You may not have heard the news yet, but there's a new whitelisting kid on the block - and it's not a small startup from Nowheresville, in Nova Scotia. It's one of the top three IT security vendors. The company is CA and the new product goes by the name of CA HIPS. So now there are 5 companies selling whitelisting products. (I will write a detailed article about CA HIPS after I've had a technical briefing on the product. It's capabilities are broad as it does more than whitelisting.)

If you have not been reading this blog regularly then you may be unaware of the AVID (Anti Virus Is Dead) campaign that I've been running. The goal of the campaign is simple. It aims to bring down the AV industry which has, for the best part of 20 years, been selling products that are ineffective at stopping viruses.

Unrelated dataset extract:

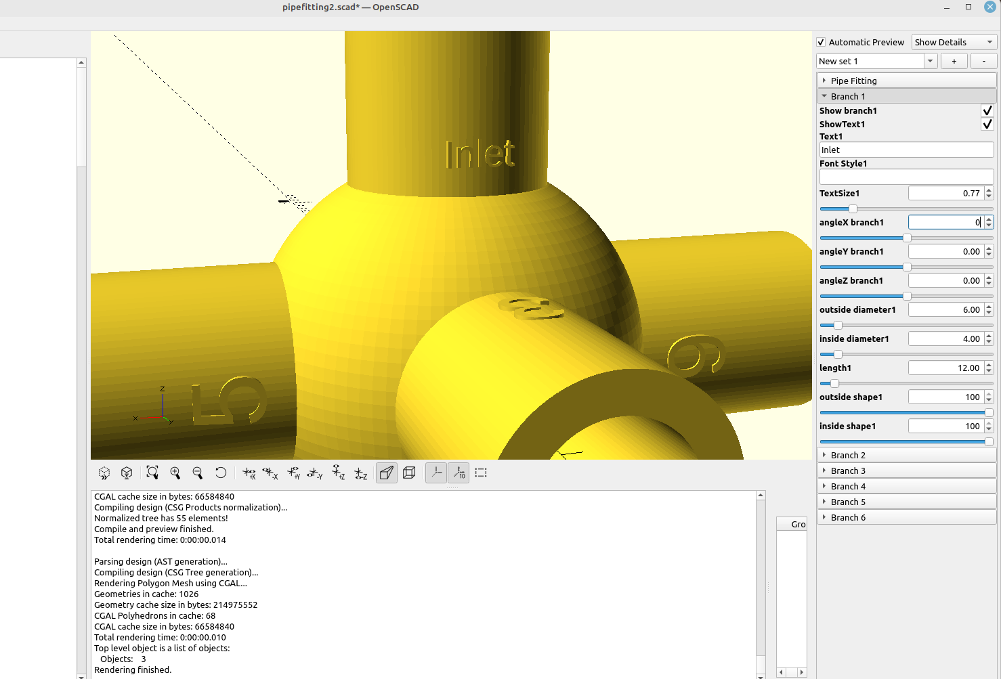Select the Zoom In view icon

To summarise: the reason why AV technology fails so frequently is that it takes a wrong and ultimately doomed approach to stopping malware. Mostly AV products use signatures to recognise the bad guys, but this is almost completely useless for new viruses (some well known products let in 80 percent of all new viruses). Where they don't use signatures, they use heuristics—which means that they try to recognise the bad guys by their behavior. This is ineffective because the virus writers test their viruses against AV products before they release them and only release the ones that will get through. The reality is that the AV companies have been in a technology war with the virus writers and they have lost. The outcome is that PCs still get infected by malware at a dramatic rate.

The whitelisting companies; Savant Protection, AppSense, SecureWave and Bit9 are the heroes of the situation because they have technology which actually does stop malware effectively. They simply keep an inventory of the software that is allowed to run and stop everything else from running or, if the user is trusted, run new software in a sandbox that prevents it from breeding or doing damage, if it is a virus. CA HIPS is a product that also does this, so it now gets to be on the list of heroes.

CA joining the whitelisting companies is, in my view, the beginning of a sea change. Whitelisting is no longer a niche security technology. I have heard a very credible rumour that one of the big three AV companies (Symantec, McAfee and Trend Micro) intends to do the same thing—possibly this year. You know that it's over for AV if one of the big three turns to whitelisting.

So it is roughly the first anniversary of the AVID campaign and after only a year it looks as though it is starting to work. I guess it was only necessary to get the word out. I have played a pretty constant drum beat to that effect for a year. I will carry on for maybe another year. I have lots more information to publish on this and I'll not stop until the AV vendors start to melt away and sanity returns to the world of IT security.